Résultat de vos votes: en prenant ma retraite à 65 ans, je travaillerai, au total et très exactement, 23’040 heures de plus qu’un homme au cours de ma vie (pour lesquelles je gagnerai environ 20% de moins, accessoirement), si je décide d’avoir une famille, et que je travaille durant 50 ans (durée de référence de la vie active selon l’OFS.)

Cela fait 960 jours. Autrement dit, 32 mois.

Et c’est une estimation optimiste: ces chiffres ne prennent pas en compte le travail non rémunéré avant 15 ans et après 65 ans, ni pendant les 4 semaines de «vacances» réglementaires, durant lesquelles, souvent, il ne s’arrête en réalité pas.

Car oui, désolée, on vous l’a assez crié dans les oreilles depuis 2019 (ou pas, apparemment): le travail non rémunéré, c’est du travail. Pour toutes. Magistrates, chimistes, ouvrières et… policières comprises.

Je n’irai pas à Venise

Vous savez ce que vous avez le temps de faire, en 9,6 heures? Moi, je sais que je peux, au moins, pondre un article de longueur et de difficulté moyenne, ou deux plus petits. Ou me rendre de Lausanne à Venise en bus. Ou encore écouter «Le meilleur des mondes» de Huxley version livre audio en entier.

Et en 32 mois? Je pourrais retourner sur les bancs de l’université pour faire un complément d’études à temps partiel, ou un même peut-être un Bachelor. Concevoir et accoucher de trois enfants, «ou faire le tour de l’Amérique du nord… et du sud, par exemple», lance ma colocataire depuis l’autre bout de l’appartement.

Le prix de l’égalité de façade

Maintenant que les scrutins sont dépouillés, c'est autant de choses que je peux – si l’on en croit les mathématiques – potentiellement virer de ma bucket list, faute de temps. Et d’argent, si l’on en croit l’écart salarial. Et de disponibilité, si je deviens mère et que le dossier du congé parental continue de stagner, à Berne.
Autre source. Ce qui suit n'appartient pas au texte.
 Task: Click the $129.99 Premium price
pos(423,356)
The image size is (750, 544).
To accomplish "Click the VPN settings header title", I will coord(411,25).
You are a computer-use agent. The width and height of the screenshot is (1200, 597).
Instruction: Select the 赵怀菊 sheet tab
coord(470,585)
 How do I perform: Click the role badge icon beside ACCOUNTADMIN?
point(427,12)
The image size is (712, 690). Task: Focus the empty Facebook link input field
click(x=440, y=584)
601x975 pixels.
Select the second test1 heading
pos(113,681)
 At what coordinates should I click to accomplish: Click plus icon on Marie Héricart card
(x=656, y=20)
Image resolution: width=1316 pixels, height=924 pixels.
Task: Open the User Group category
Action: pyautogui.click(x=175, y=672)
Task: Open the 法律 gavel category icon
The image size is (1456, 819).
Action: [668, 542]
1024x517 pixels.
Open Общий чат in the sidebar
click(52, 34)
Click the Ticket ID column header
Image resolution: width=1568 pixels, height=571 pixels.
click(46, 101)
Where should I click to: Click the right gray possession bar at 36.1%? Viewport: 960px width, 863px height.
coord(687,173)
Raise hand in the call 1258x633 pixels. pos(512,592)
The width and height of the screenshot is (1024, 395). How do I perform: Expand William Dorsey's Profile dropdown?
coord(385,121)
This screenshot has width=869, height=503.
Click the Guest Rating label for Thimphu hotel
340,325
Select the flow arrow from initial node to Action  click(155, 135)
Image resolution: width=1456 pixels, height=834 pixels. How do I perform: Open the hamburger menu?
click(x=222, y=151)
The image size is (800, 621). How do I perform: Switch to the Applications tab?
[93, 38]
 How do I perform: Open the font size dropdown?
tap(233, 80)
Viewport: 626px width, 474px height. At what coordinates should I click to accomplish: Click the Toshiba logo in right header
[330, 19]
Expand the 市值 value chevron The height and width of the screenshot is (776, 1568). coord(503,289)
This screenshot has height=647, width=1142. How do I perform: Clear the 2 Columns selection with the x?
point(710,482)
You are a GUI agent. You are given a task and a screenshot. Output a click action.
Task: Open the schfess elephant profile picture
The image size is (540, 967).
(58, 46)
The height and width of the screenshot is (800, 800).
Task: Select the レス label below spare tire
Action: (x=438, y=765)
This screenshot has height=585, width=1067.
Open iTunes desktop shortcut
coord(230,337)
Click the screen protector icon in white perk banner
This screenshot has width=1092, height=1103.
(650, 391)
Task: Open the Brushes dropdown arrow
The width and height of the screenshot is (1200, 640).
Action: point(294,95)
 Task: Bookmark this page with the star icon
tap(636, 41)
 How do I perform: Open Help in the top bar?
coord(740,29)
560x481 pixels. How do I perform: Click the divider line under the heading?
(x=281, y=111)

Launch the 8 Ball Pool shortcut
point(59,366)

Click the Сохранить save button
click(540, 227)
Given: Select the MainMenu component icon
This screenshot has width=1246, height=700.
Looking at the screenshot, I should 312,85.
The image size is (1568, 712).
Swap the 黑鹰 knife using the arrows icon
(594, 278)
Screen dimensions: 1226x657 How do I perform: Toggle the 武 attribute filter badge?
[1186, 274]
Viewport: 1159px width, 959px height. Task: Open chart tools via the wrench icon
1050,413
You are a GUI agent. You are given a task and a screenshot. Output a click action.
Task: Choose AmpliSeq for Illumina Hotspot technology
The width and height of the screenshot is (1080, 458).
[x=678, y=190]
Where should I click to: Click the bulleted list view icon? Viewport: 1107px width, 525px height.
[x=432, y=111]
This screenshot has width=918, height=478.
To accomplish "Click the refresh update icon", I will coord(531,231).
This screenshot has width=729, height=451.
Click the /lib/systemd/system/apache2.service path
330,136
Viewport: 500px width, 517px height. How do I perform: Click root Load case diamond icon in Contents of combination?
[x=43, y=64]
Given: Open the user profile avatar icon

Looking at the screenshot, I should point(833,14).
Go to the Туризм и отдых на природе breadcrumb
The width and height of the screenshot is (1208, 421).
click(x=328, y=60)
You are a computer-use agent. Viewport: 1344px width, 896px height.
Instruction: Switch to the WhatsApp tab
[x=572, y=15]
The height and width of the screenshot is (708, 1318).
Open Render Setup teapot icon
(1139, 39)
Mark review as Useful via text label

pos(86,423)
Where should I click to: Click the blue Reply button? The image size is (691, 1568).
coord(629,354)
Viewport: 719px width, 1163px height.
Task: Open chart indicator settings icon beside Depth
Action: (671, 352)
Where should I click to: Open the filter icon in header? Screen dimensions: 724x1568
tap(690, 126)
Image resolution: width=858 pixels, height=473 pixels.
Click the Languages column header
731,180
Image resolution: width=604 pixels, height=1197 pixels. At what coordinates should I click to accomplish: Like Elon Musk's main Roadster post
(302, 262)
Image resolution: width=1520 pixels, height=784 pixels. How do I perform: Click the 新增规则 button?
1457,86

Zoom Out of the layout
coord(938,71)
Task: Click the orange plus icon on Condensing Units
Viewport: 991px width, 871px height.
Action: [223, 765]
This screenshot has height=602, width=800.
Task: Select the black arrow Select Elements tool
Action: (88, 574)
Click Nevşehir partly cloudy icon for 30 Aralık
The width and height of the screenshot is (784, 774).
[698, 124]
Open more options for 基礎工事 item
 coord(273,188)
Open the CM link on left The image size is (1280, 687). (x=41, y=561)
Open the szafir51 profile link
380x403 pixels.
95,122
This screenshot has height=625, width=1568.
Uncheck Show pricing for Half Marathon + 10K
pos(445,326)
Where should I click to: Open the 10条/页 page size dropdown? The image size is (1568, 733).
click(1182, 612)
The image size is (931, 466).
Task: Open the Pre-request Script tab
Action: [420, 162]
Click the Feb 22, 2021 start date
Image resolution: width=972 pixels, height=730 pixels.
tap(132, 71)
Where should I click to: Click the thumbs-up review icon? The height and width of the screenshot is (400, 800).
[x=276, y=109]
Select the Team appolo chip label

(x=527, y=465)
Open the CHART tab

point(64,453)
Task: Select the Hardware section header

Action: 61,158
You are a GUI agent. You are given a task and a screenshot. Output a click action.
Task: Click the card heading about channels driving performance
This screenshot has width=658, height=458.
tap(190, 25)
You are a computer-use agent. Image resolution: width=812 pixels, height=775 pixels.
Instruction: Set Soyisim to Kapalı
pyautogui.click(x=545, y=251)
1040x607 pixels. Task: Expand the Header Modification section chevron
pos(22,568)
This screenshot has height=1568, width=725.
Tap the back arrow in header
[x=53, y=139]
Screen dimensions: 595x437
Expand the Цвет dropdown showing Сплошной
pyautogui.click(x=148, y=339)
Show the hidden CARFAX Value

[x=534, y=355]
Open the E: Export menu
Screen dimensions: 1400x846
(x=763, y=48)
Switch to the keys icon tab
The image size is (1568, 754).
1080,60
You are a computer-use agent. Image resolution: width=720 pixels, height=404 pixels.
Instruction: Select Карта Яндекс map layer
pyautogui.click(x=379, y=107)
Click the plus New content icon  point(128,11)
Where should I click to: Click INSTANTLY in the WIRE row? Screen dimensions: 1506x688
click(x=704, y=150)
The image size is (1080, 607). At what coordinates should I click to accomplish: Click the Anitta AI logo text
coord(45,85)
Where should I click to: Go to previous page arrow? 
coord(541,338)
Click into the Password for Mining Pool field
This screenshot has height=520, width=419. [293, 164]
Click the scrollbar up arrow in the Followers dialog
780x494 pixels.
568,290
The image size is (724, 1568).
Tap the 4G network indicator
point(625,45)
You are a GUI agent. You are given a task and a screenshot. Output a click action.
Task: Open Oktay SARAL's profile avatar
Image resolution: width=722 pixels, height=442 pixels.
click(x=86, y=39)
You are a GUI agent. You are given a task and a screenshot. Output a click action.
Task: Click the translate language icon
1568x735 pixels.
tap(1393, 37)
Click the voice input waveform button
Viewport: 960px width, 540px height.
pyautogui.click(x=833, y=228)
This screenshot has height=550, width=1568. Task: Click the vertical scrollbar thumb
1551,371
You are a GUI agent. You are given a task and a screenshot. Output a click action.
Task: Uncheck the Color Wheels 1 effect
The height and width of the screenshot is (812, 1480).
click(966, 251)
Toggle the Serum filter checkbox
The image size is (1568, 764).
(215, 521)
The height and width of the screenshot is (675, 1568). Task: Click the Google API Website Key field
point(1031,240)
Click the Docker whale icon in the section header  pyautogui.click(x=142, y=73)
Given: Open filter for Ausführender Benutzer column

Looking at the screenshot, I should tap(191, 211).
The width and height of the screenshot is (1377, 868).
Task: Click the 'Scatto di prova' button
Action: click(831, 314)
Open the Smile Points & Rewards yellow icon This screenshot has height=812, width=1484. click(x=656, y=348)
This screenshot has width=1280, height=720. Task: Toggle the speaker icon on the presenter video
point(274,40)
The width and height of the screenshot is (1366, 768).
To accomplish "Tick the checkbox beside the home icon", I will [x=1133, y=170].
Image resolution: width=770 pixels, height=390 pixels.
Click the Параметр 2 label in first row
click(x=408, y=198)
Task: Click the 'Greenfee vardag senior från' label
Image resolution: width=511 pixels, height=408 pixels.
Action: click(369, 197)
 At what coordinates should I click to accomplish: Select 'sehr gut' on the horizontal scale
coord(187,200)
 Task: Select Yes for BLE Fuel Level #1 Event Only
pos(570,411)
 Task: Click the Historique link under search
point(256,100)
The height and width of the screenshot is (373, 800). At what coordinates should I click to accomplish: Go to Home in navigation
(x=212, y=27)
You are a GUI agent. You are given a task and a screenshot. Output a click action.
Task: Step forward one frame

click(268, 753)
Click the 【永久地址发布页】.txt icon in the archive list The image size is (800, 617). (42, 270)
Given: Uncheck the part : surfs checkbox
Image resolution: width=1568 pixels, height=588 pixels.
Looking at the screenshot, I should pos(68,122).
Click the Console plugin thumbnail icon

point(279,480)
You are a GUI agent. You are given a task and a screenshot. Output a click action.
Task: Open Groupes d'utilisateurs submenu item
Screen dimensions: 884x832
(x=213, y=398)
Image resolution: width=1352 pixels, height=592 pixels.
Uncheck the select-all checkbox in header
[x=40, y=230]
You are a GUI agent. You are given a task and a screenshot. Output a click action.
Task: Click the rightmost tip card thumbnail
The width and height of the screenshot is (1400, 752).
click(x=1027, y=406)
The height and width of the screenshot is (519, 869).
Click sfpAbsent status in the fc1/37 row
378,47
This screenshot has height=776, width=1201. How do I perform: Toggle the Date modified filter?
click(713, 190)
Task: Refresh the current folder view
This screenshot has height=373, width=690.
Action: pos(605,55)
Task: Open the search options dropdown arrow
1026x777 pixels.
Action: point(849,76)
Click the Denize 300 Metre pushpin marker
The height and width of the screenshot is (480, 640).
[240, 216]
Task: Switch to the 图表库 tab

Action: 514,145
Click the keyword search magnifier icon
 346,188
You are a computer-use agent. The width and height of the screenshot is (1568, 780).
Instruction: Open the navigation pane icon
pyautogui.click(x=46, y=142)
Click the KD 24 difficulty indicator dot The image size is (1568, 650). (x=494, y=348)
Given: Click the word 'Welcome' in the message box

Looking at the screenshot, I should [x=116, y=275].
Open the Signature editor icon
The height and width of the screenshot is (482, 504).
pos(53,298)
Et cela, selon les partis de droite, qui ont porté cette réforme, au nom de l’égalité de traitement? Il faut «moderniser la prévoyance vieillesse», «harmoniser» l’âge de la retraite, nous a-t-on martelé. Vous savez ce qui n’est ni très harmonieux, ni très moderne? La répartition des salaires et de la charge domestique entre les genres. Les maigres deux semaines de congé paternité. Et, finalement, vous savez ce que tout le monde déteste bien plus que la police? L’injustice déguisée en nécessité.